Multivariate logistic regression analysis
In logistic regression analysis with the progression of retinopathy by the third trimester (no change in DCCT compared to at least one step worsening of DCCT) as the dependent variable, none of the studied parameters qualified in the model. Factors such as age of the patient, body mass index (BMI), duration of diabetes, systolic or diastolic blood pressure in the third trimester, mean HbA1c during pregnancy, CRP, IL-6, and VCAM-1 were dropped from the model.
Discussion
To our knowledge, this is the first report relating the levels of proinflammatory cytokine IL-6, VCAM-1, and CRP protein to progression of retinopathy during Type I diabetic pregnancy. The main finding was that the levels of these systemic mediators are similar in diabetic and nondiabetic women throughout pregnancy and postpartum. The levels were often crossing at different time-points. Thus, it is unlikely that a study with a larger material and more statistical power would have revealed biologically meaningful differences between these groups. However, within the group of diabetic women elevated CRP values were associated with progression of retinopathy and worse glycaemic control during pregnancy. According to our study, levels of the studied markers did not explain increased retinal blood flow during diabetic pregnancy.

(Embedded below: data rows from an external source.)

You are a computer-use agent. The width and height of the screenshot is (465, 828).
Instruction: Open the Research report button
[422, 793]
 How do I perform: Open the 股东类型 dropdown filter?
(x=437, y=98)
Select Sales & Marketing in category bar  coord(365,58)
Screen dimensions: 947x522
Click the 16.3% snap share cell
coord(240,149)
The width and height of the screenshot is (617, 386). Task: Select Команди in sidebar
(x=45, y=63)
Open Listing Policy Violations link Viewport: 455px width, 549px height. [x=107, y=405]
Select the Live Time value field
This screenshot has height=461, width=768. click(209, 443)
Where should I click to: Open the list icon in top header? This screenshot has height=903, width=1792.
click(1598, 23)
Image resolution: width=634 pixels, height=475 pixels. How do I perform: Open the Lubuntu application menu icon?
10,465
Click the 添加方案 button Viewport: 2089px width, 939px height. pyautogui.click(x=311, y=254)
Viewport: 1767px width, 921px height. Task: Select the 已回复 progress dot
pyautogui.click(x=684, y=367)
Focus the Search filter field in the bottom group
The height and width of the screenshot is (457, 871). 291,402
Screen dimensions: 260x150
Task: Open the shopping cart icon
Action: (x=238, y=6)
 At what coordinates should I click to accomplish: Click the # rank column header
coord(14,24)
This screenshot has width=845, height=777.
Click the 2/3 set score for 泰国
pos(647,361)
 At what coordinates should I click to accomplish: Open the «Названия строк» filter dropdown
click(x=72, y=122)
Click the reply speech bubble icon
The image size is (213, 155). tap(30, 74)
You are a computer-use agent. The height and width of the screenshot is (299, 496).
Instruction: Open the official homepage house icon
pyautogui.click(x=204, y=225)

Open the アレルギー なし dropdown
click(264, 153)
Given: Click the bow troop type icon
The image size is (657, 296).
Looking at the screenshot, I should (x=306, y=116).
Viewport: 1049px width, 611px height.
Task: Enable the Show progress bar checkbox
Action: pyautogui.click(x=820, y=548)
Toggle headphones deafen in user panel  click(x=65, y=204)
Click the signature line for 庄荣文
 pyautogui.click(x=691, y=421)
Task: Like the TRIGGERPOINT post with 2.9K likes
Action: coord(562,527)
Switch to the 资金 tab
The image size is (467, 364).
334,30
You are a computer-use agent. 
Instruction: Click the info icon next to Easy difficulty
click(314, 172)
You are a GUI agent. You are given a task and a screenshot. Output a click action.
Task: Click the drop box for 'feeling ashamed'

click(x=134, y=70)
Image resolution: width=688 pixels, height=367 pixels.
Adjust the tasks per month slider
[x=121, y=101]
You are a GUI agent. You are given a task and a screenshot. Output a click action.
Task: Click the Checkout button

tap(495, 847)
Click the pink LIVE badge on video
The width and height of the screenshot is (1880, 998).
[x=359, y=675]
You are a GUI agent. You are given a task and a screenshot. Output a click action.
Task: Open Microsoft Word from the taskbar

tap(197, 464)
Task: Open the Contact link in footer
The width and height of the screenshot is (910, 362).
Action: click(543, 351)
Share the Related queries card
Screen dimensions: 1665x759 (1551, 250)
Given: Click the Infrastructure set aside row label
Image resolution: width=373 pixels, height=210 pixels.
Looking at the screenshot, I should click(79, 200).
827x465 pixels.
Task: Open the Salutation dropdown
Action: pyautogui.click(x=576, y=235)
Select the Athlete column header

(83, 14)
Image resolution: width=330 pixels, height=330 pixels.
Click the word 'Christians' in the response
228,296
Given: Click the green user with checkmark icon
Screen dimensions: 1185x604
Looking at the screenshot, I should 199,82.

Normal pregnancy is characterized by generalized leucocyte activation. Peripheral circulation during pregnancy is characterized by an increased percentage of granulocytes and decreased amount of lymphocytes, supporting the hypothesis that innate immune system is elevated and adaptive immune system is suppressed during pregnancy.15 Most cytokines are released from lymphocytes and leucocytes. IL-6 production has been reported to be decreased during normal human pregnancy.15 However, in our study, levels of IL-6 increased towards the end of pregnancy in both study groups.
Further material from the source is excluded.